Meeting of the Parliament

Meeting date: Wednesday, September 14, 2011


Contents


Time for Reflection

Good afternoon. The first item of business is time for reflection. Our time for reflection leader today is Michel Syrett, mental health champion from Action in Mind.

Michel Syrett (Action in Mind)

People who have mental health conditions remain among the most excluded within our society. Nowhere is that exclusion more evident than in relation to the workplace. More than a quarter of a million people who have mental health conditions—42 per cent of the total number of claimants—are unemployed and receiving unemployment or incapacity-based benefits in Scotland.
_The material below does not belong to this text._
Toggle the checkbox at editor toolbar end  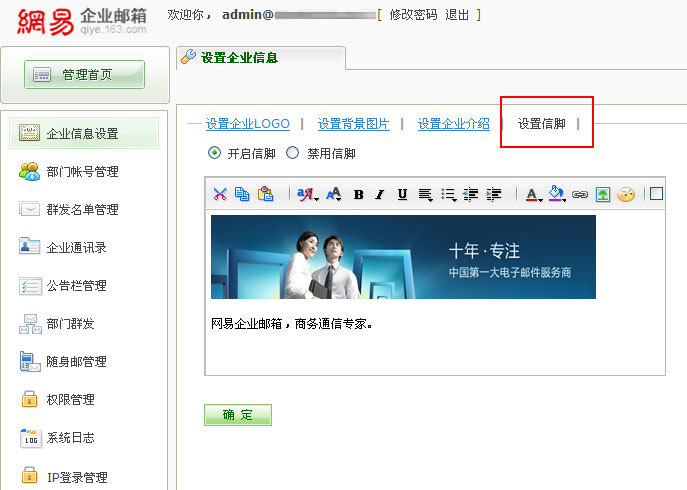pyautogui.click(x=656, y=194)
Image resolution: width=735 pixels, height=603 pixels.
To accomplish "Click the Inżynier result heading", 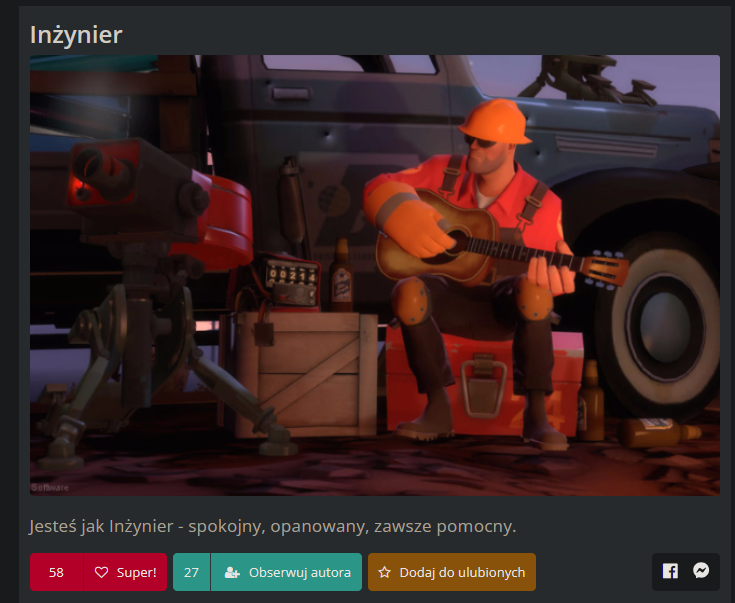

We know that appropriate employment actively improves mental health and wellbeing. People who have mental health conditions can and do pursue successful careers, and we know that most people who have a mental health condition and are out of work would like to be in paid employment. However, a combination of stigma and discrimination, low expectations and failure to provide the necessary support continues to deny many the chance to work. Too often that failure leads to hopelessness and despair.

In the face of the negative images that surround people who have a mental health condition, too many people give up on themselves and their possibilities: they resign themselves to a life on the margins of society.

It is especially important that younger people with mental health issues receive positive messages of hope, enabling them to contribute to society as equal citizens. When someone who is at the beginning of their working life has a mental health problem, their talents and abilities do not simply dissolve into the ether. As such, it seems hugely unfair to slam shut the door of opportunity when they have only just reached out to knock on it.

Employers have their own reasons for focusing on the challenge. In a recent report, the Scottish Association for Mental Health estimated that mental health problems at work cost Scottish employers more than £2 billion a year, which is approximately £1,000 per average employee. With one in four people suffering from mental illness at some point in their life, even the best recruits will require work-based support if their skills are to be retained and used effectively. It is, therefore, in the best interests of the Scottish economy, businesses and society as a whole that more is done to retain people who experience poor mental health in work, as well as to support those who are eager to get into work.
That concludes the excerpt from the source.